Singaporean English - Up-riding

I'm always interested in Singaporean English neologisms that are used in formal settings, for example the use of "handphone" where others might use "mobile phone" or "cellphone". In this case, "up-riding escalator" means pretty much "this escalator goes up" (i.e. the sign's saying don't be stupid and step on the escalator from this end).

Another example of the use of "up-riding" can be seen in this Google cache of a Today newspaper article ("Although there is an up-riding escalator, users have to descend by the stairs at the SGH end.").

"Cellphone" is a more typically American usage; certainly not any less or more formal than "handphone". It's similar to laptop, notebook, or marketspeakers' "mobile desktop" in that sense.

The most interesting part of the English language, in my humble opinion, is the grammar used on posters, user interfaces and the like. GUIs like Windows and Mac OS shy away from active voice – to shift blame from computers themselves, it is said; while posters and other instructionally-orientated texts tend avoid gerunds for infinitives (ie, "do not touch" as opposed to "avoid touching" or "touching is forbidden"). Delightfully, "up-riding" not only breaks this trend, but is also probably more elegant than the next alternative that comes to mind, and is not tautologous, at least, if one ignores the graphic indicating the direction of the escalator.

Yup, cellphone is American, mobile phone is British (among other places), and handphone is Singaporean, and all are equally acceptable. I like looking for words and phrases like that. Like "void deck", for instance.

But I'll have to disagree with you on gerunds - I'm very much in favour of plain English, and I think gerunds sometimes sound too flowery. So I think using the infinitive in an imperative way, such as in "do not touch", is preferable to the lengthier "touching is forbidden". (Oh, and "up-riding" isn't a gerund anyway in this context. I can't decide whether I like how it sounds or not.)

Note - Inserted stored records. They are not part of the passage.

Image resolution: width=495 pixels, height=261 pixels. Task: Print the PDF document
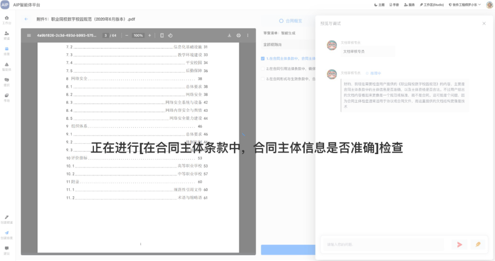[238, 35]
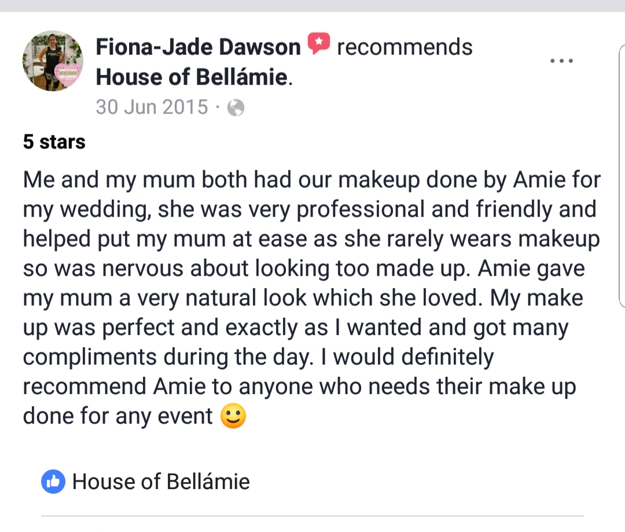The height and width of the screenshot is (532, 625).
Task: Click the blue thumbs-up like icon
Action: 53,482
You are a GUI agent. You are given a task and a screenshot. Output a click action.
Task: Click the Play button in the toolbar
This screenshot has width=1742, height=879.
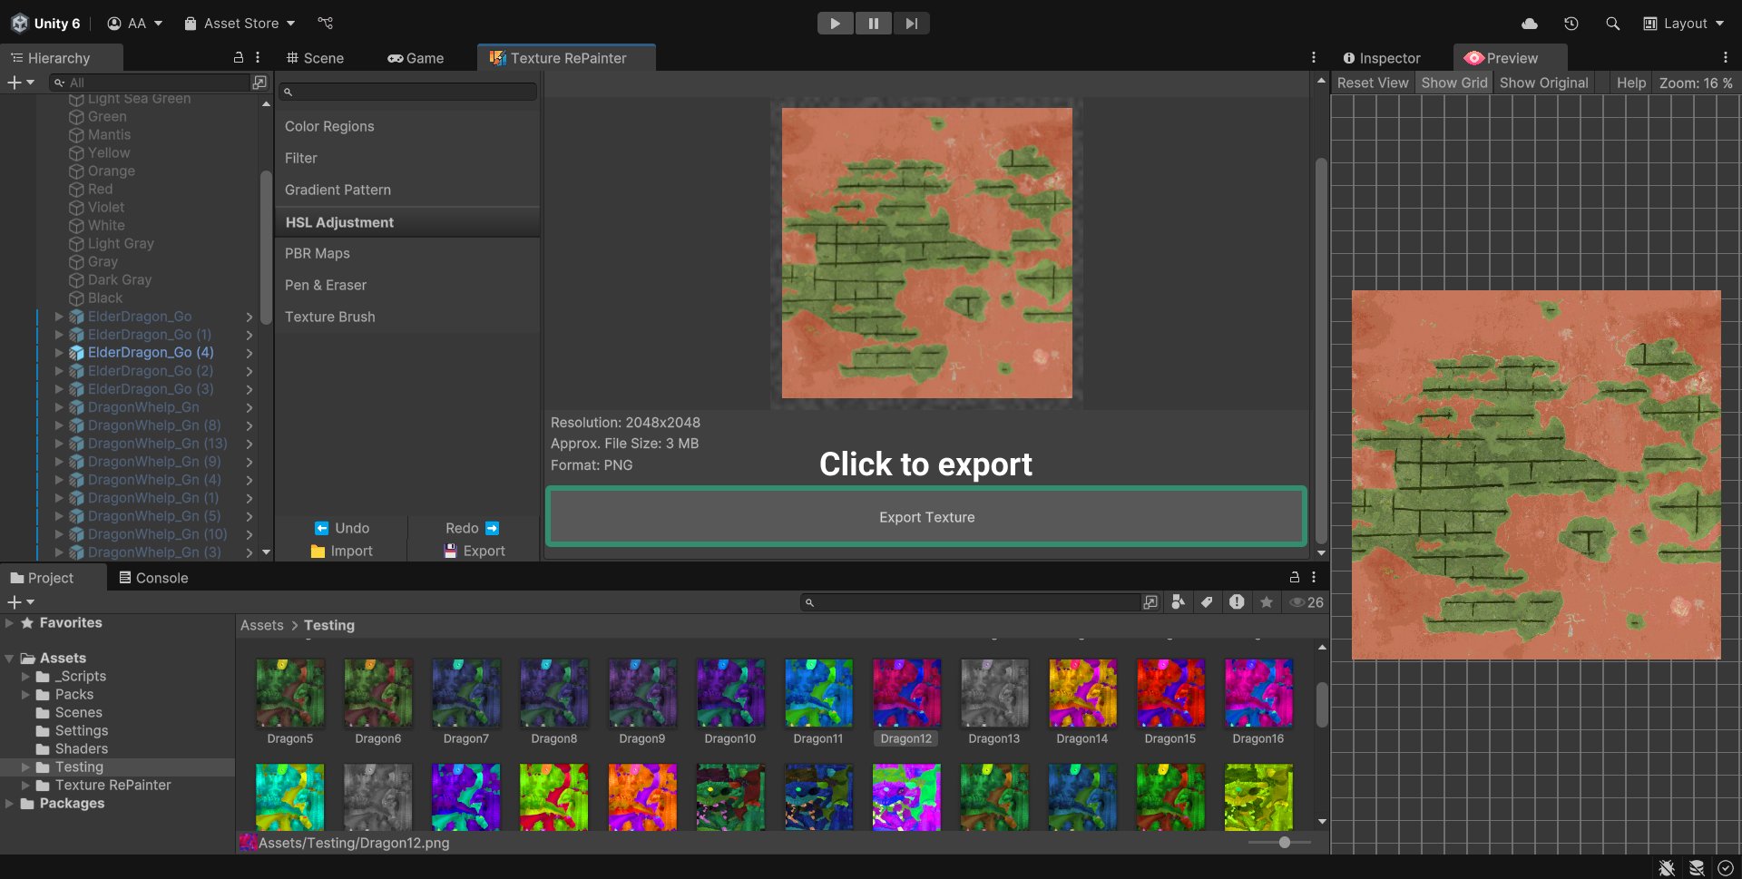(x=835, y=24)
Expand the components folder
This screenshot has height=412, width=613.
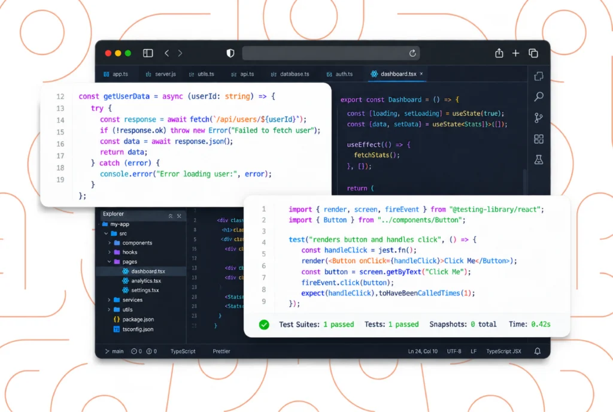click(x=110, y=243)
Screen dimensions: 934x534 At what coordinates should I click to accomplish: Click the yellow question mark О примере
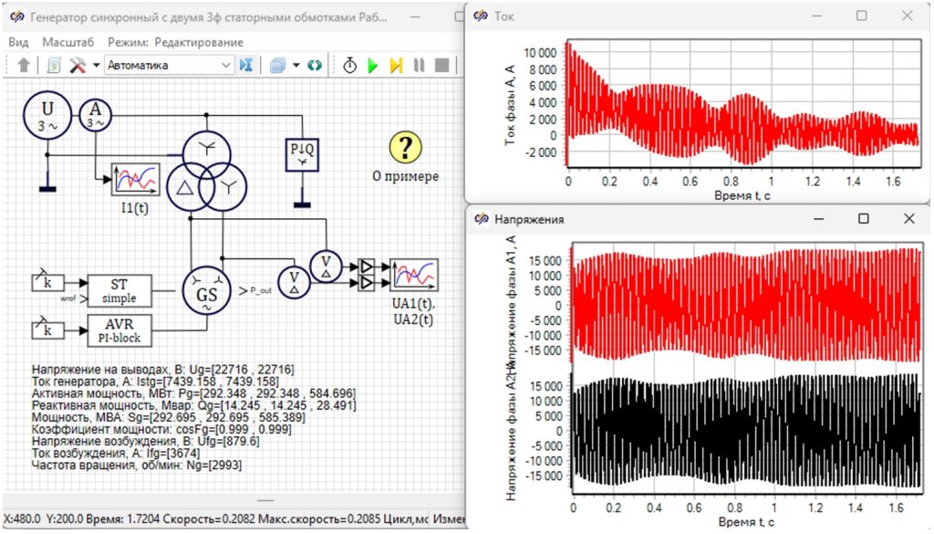[406, 147]
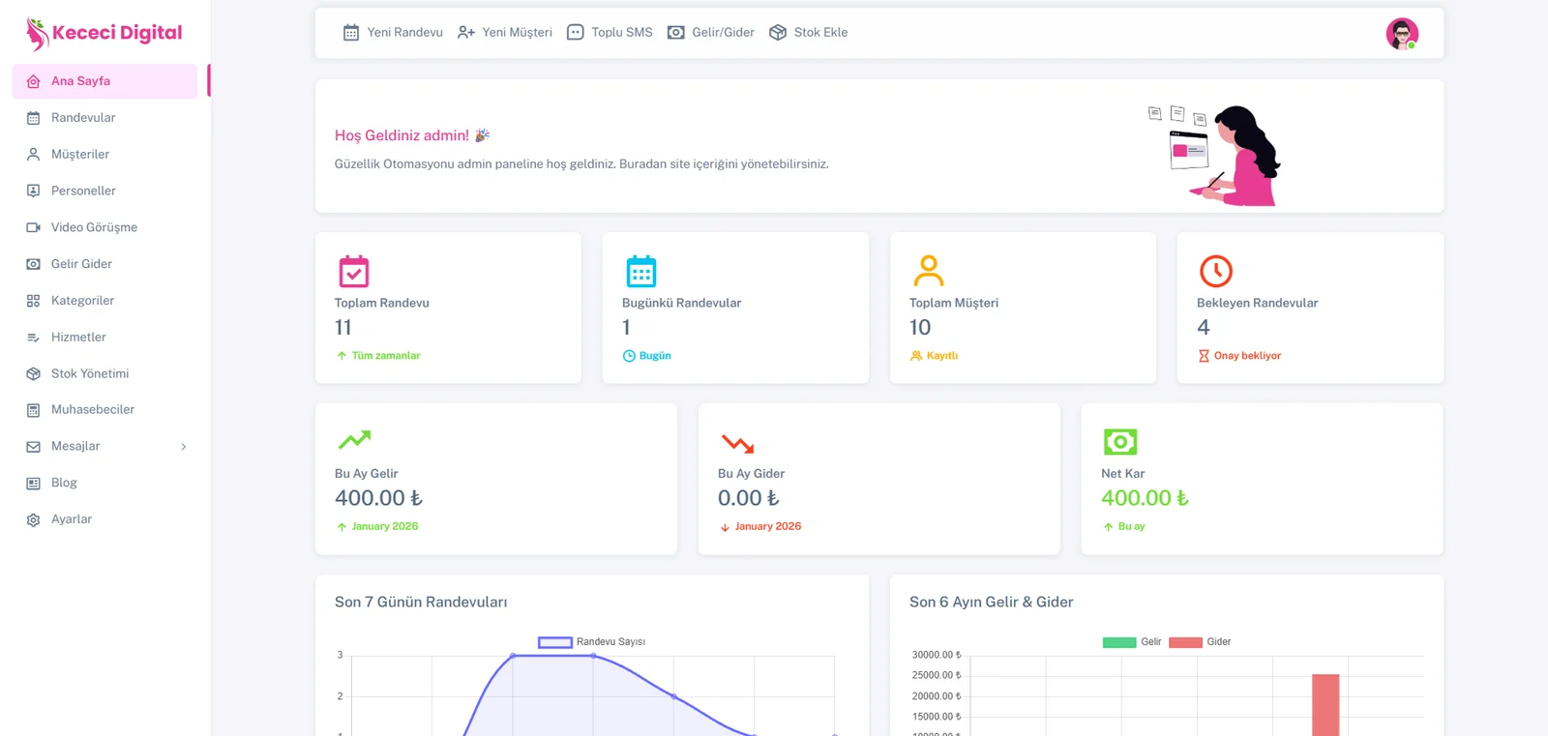Screen dimensions: 1548x736
Task: Click the Kececi Digital logo link
Action: 104,33
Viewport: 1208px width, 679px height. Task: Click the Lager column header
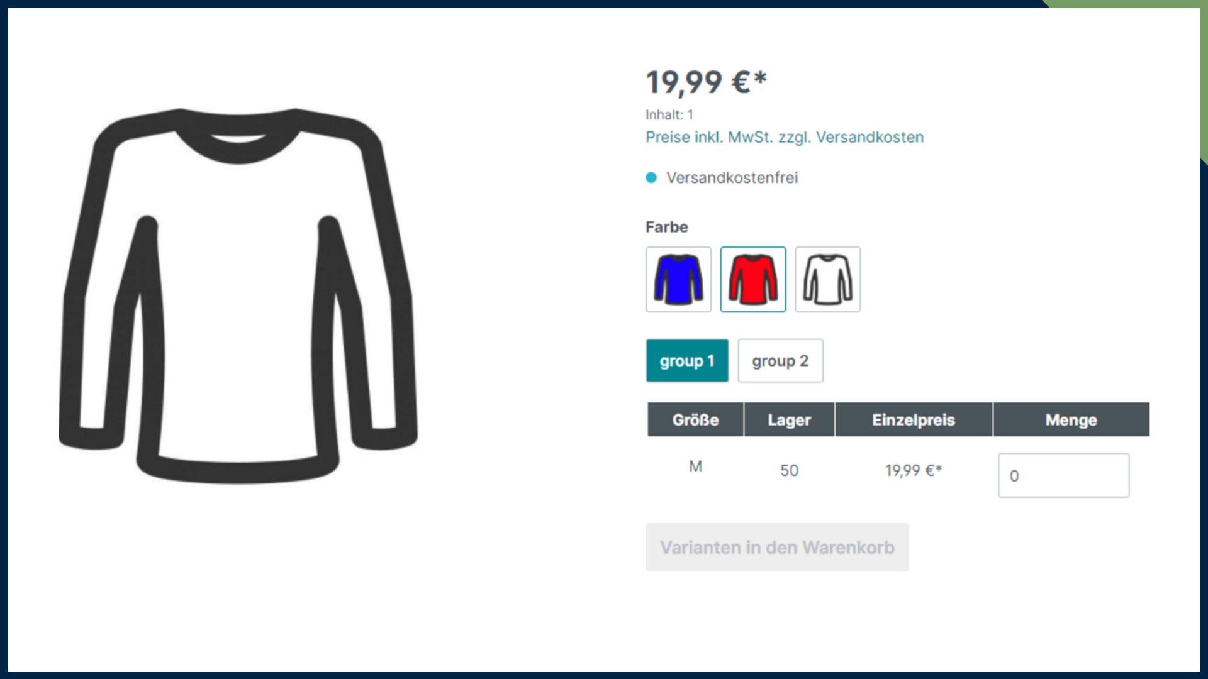pyautogui.click(x=789, y=419)
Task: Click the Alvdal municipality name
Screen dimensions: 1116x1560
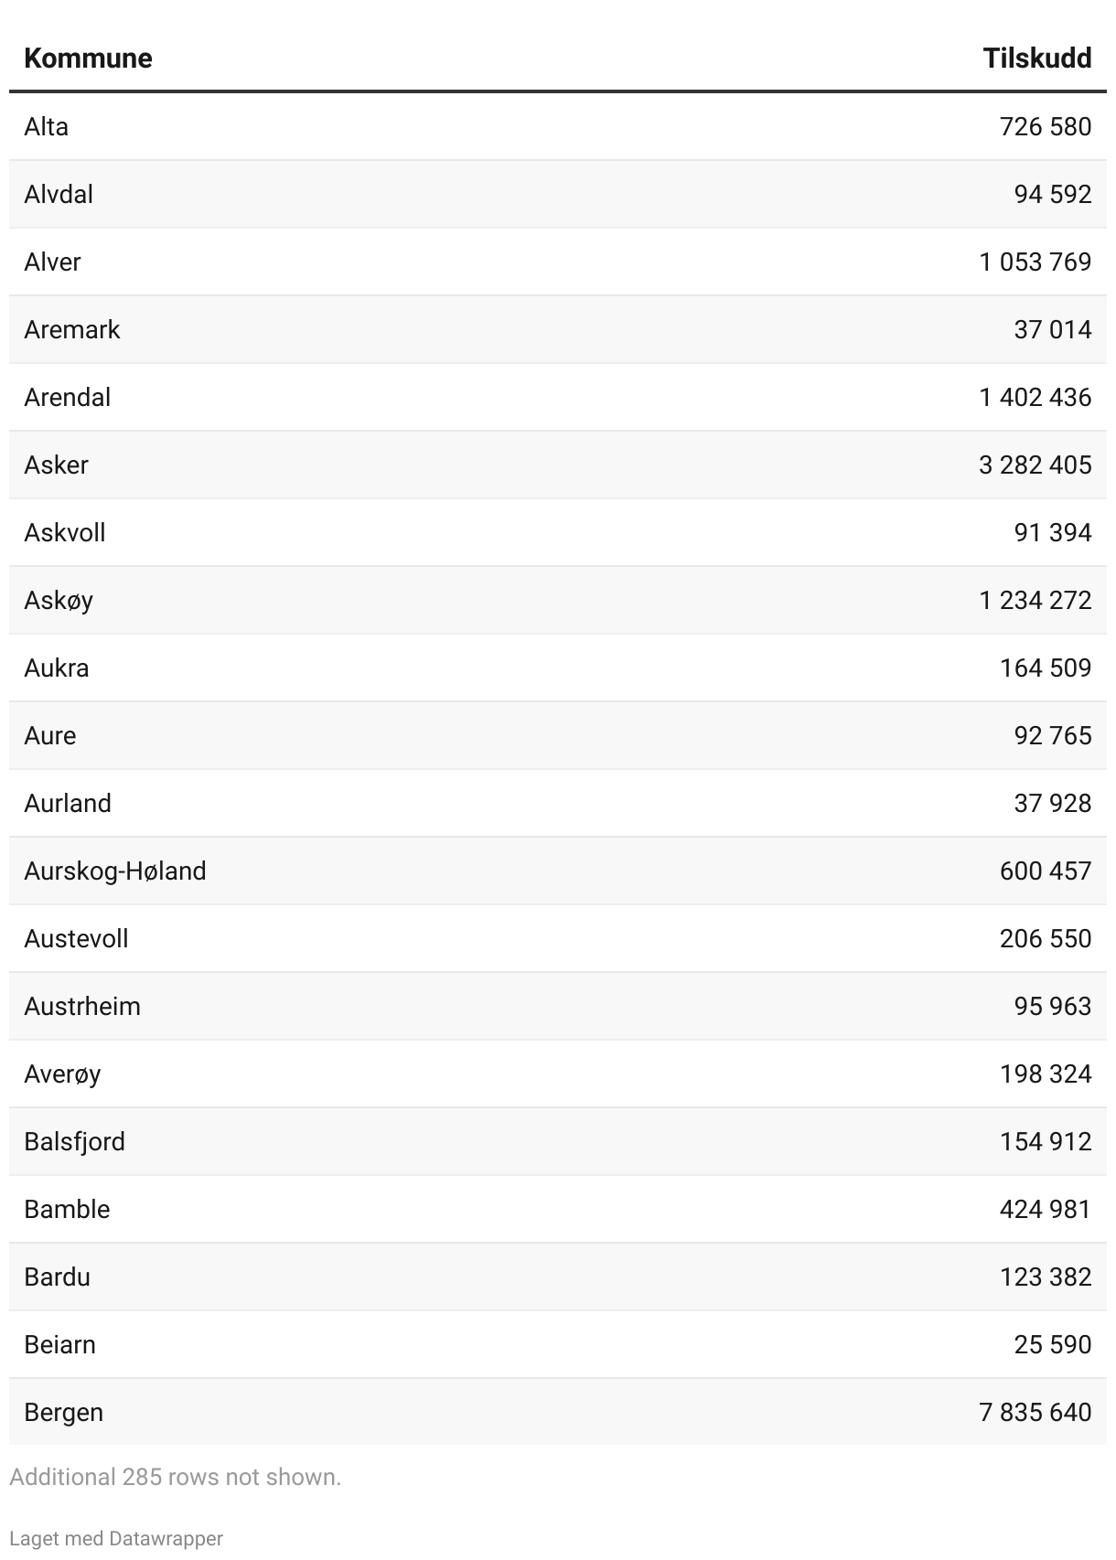Action: pos(59,194)
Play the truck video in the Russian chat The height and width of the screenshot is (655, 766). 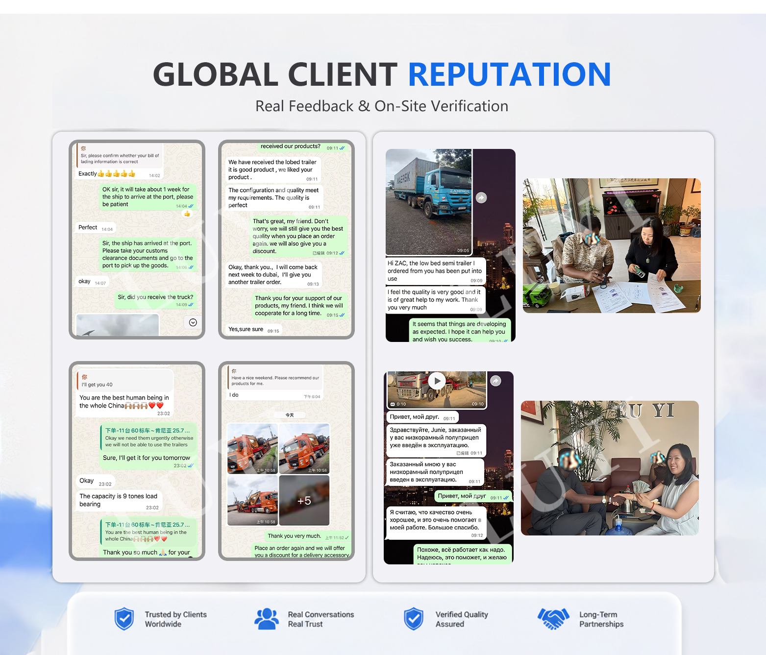click(437, 381)
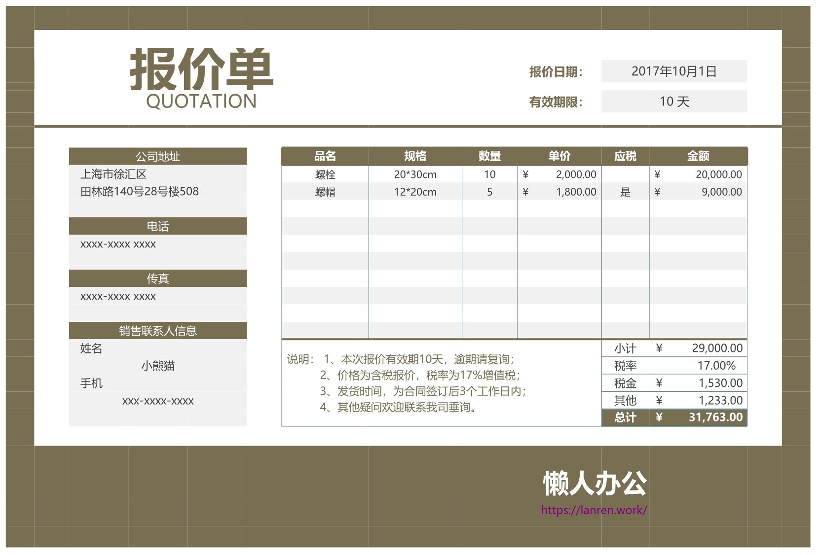Click the address line 田林路140号28号楼508
Viewport: 818px width, 555px height.
pyautogui.click(x=140, y=192)
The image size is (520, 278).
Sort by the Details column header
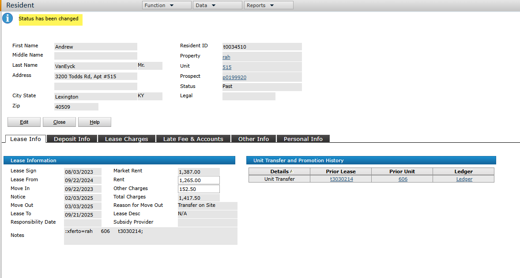click(x=279, y=171)
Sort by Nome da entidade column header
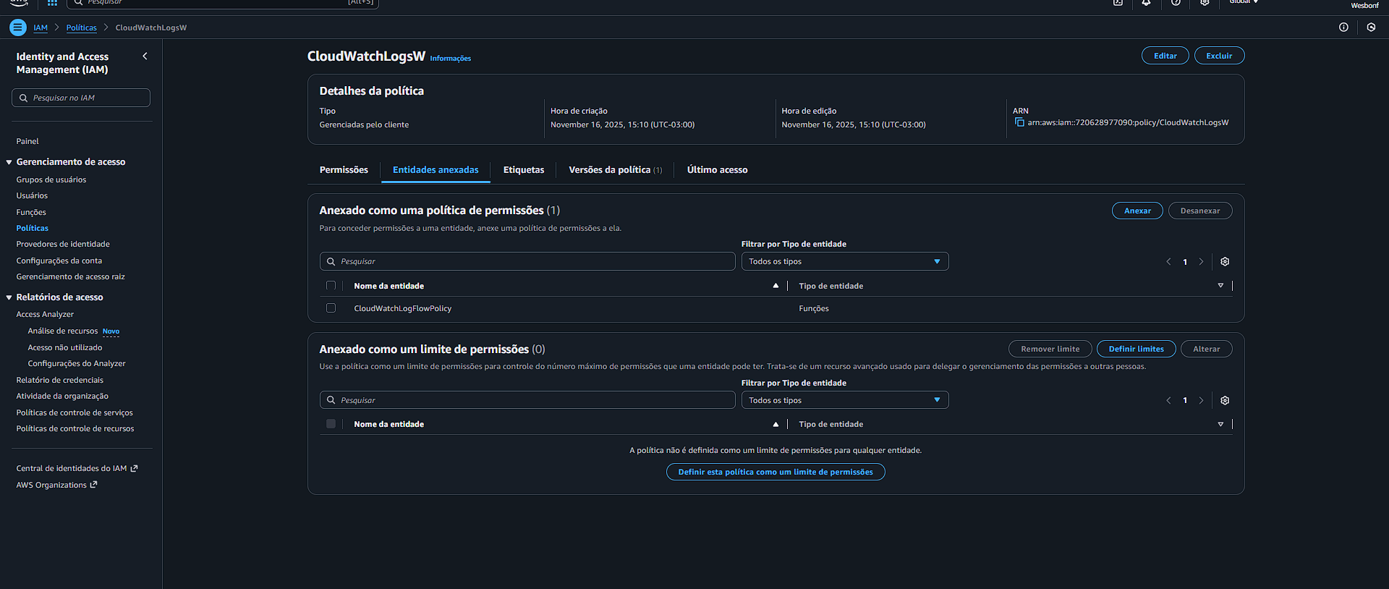 [389, 286]
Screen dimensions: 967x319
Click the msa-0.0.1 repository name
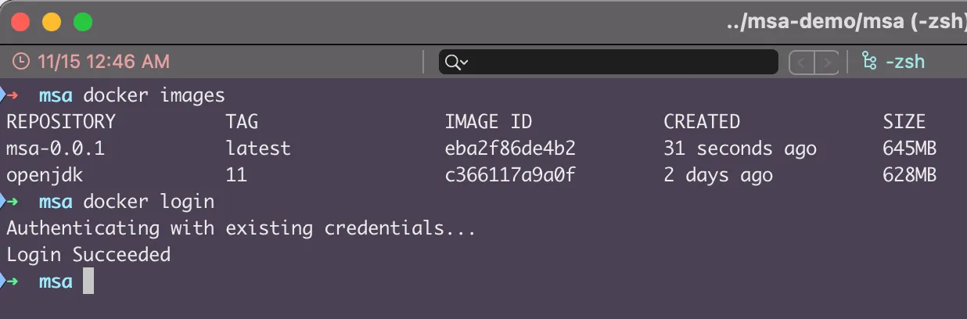point(55,148)

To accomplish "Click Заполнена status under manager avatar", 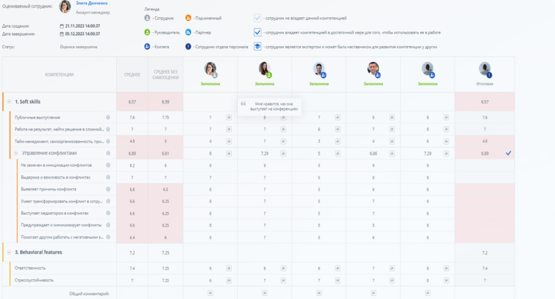I will (264, 84).
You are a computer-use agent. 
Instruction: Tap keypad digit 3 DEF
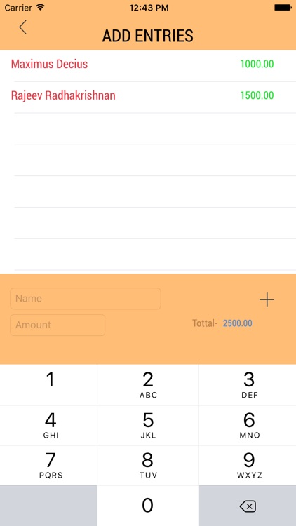248,385
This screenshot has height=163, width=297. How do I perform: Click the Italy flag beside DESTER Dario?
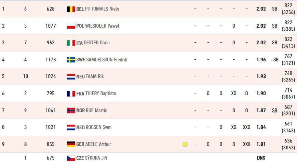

Yet more interesting, as I failed to mention, is the psychological effect of words. I've heard of cases of the psychological effect of "try your best" versus "do your best".

I suppose the part about being flowery is at least somewhat right – my bit about gerunds and infinitives was not quite there, ie "no smoking" is really the most ubiquitous of such signs in Singapore. Perhaps signage is an artform like photography – the simpler the better; "up-riding" seems to be a pretty cute way in that direction.

You're right – I've been deceived by that "noun phrase" vs "adjectival phrase" wrt gerunds.